* _Your objective_: Write out the entries below as a JSON list of strings with one string per line, omitting blank lines.

* _Given records_:
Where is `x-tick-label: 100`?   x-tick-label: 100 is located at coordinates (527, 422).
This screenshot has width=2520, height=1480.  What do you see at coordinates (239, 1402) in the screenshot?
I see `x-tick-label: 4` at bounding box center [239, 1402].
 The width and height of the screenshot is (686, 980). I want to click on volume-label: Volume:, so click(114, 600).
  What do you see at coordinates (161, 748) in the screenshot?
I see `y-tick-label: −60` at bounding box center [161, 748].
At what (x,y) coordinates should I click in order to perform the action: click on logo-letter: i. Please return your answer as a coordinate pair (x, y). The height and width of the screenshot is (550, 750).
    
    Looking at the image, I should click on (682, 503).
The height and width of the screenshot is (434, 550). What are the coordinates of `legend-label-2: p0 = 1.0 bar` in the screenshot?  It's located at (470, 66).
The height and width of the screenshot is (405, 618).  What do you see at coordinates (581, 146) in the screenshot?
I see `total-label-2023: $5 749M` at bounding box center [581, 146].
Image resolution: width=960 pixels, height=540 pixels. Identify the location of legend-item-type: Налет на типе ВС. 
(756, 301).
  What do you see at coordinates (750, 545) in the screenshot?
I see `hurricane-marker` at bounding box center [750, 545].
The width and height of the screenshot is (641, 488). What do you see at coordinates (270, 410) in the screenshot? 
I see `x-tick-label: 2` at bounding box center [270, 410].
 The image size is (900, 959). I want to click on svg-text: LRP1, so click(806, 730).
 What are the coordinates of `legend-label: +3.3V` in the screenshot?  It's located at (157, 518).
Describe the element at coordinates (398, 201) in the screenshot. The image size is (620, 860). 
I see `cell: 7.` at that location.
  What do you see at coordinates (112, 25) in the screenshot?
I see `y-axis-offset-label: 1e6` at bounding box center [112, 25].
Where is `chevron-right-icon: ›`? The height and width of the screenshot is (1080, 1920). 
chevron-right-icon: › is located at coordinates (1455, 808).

* _Solution below_:
[
  "Where is `x-tick-label: 100`?   x-tick-label: 100 is located at coordinates (527, 422).",
  "This screenshot has width=2520, height=1480.  What do you see at coordinates (239, 1402) in the screenshot?",
  "I see `x-tick-label: 4` at bounding box center [239, 1402].",
  " The width and height of the screenshot is (686, 980). I want to click on volume-label: Volume:, so click(114, 600).",
  "  What do you see at coordinates (161, 748) in the screenshot?",
  "I see `y-tick-label: −60` at bounding box center [161, 748].",
  "At what (x,y) coordinates should I click in order to perform the action: click on logo-letter: i. Please return your answer as a coordinate pair (x, y). The height and width of the screenshot is (550, 750).",
  "    Looking at the image, I should click on (682, 503).",
  "The height and width of the screenshot is (434, 550). What are the coordinates of `legend-label-2: p0 = 1.0 bar` in the screenshot?  It's located at (470, 66).",
  "The height and width of the screenshot is (405, 618).  What do you see at coordinates (581, 146) in the screenshot?",
  "I see `total-label-2023: $5 749M` at bounding box center [581, 146].",
  "Image resolution: width=960 pixels, height=540 pixels. Identify the location of legend-item-type: Налет на типе ВС. ",
  "(756, 301).",
  "  What do you see at coordinates (750, 545) in the screenshot?",
  "I see `hurricane-marker` at bounding box center [750, 545].",
  "The width and height of the screenshot is (641, 488). What do you see at coordinates (270, 410) in the screenshot? ",
  "I see `x-tick-label: 2` at bounding box center [270, 410].",
  " The image size is (900, 959). I want to click on svg-text: LRP1, so click(806, 730).",
  " What are the coordinates of `legend-label: +3.3V` in the screenshot?  It's located at (157, 518).",
  "Describe the element at coordinates (398, 201) in the screenshot. The image size is (620, 860). ",
  "I see `cell: 7.` at that location.",
  "  What do you see at coordinates (112, 25) in the screenshot?",
  "I see `y-axis-offset-label: 1e6` at bounding box center [112, 25].",
  "Where is `chevron-right-icon: ›`? The height and width of the screenshot is (1080, 1920). ",
  "chevron-right-icon: › is located at coordinates (1455, 808)."
]